# [EXERCISE GOAL]
Please gather every line below that contains the word "computer", copying each one in full.

# [LISTED ENTRIES]
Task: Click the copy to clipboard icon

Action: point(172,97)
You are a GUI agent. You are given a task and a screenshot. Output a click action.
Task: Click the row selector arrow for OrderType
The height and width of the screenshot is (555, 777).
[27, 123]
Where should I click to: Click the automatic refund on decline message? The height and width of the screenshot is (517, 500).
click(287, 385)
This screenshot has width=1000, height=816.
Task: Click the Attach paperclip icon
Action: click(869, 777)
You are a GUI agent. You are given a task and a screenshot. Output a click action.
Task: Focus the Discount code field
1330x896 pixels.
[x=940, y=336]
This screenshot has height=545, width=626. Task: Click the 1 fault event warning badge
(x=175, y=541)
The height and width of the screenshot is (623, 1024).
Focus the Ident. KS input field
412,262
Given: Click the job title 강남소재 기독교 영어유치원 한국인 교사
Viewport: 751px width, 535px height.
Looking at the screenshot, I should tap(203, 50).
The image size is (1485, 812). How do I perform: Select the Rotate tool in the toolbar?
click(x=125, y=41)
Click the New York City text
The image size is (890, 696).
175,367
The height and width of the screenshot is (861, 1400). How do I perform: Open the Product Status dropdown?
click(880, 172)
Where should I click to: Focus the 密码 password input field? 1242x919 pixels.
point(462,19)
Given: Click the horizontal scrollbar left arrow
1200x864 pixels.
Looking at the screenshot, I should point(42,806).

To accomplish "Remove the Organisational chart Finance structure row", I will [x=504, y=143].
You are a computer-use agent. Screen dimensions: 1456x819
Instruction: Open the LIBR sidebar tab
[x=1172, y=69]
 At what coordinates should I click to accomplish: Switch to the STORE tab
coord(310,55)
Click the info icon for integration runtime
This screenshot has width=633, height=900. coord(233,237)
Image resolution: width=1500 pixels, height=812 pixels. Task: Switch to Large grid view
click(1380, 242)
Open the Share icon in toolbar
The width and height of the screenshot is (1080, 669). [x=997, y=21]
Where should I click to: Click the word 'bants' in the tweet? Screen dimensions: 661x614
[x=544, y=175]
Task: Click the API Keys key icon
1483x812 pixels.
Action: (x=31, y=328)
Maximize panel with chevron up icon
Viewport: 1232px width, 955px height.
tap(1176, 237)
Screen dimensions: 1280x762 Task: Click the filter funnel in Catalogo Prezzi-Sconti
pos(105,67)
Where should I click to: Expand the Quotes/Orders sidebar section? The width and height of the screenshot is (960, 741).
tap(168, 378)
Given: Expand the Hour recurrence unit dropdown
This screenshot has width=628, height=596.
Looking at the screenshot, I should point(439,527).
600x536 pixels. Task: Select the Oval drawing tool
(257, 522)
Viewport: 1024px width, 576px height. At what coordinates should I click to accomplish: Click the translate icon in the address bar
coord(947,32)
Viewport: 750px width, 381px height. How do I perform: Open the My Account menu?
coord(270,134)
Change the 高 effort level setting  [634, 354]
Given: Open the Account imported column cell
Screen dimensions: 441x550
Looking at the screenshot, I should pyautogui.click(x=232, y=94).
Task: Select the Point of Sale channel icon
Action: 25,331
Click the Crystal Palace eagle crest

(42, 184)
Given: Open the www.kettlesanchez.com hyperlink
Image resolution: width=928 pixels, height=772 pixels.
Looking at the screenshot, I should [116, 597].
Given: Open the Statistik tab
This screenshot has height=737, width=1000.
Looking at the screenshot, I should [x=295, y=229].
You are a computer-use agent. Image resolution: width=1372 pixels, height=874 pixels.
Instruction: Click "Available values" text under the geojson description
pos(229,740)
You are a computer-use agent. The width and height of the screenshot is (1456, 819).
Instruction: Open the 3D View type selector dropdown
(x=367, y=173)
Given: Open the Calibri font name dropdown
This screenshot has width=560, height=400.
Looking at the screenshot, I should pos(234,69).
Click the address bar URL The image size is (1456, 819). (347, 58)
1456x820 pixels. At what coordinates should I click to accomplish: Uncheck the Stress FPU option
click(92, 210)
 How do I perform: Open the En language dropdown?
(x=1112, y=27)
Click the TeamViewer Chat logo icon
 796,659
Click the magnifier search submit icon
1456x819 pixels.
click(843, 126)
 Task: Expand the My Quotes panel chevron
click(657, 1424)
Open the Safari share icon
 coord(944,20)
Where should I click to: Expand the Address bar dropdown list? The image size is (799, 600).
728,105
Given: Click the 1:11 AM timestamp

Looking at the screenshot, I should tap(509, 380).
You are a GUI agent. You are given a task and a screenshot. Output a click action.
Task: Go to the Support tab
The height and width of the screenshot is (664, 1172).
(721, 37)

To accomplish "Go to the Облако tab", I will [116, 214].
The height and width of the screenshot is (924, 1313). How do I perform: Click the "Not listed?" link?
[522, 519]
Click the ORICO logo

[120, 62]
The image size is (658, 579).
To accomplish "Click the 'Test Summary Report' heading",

# [ANSWER TO THE PROBLEM]
You are a computer-use agent. Screen dimensions: 1456x819
You are a computer-use agent. Image resolution: width=1372 pixels, height=874 pixels.
You are a computer-use agent. The width and height of the screenshot is (1456, 819).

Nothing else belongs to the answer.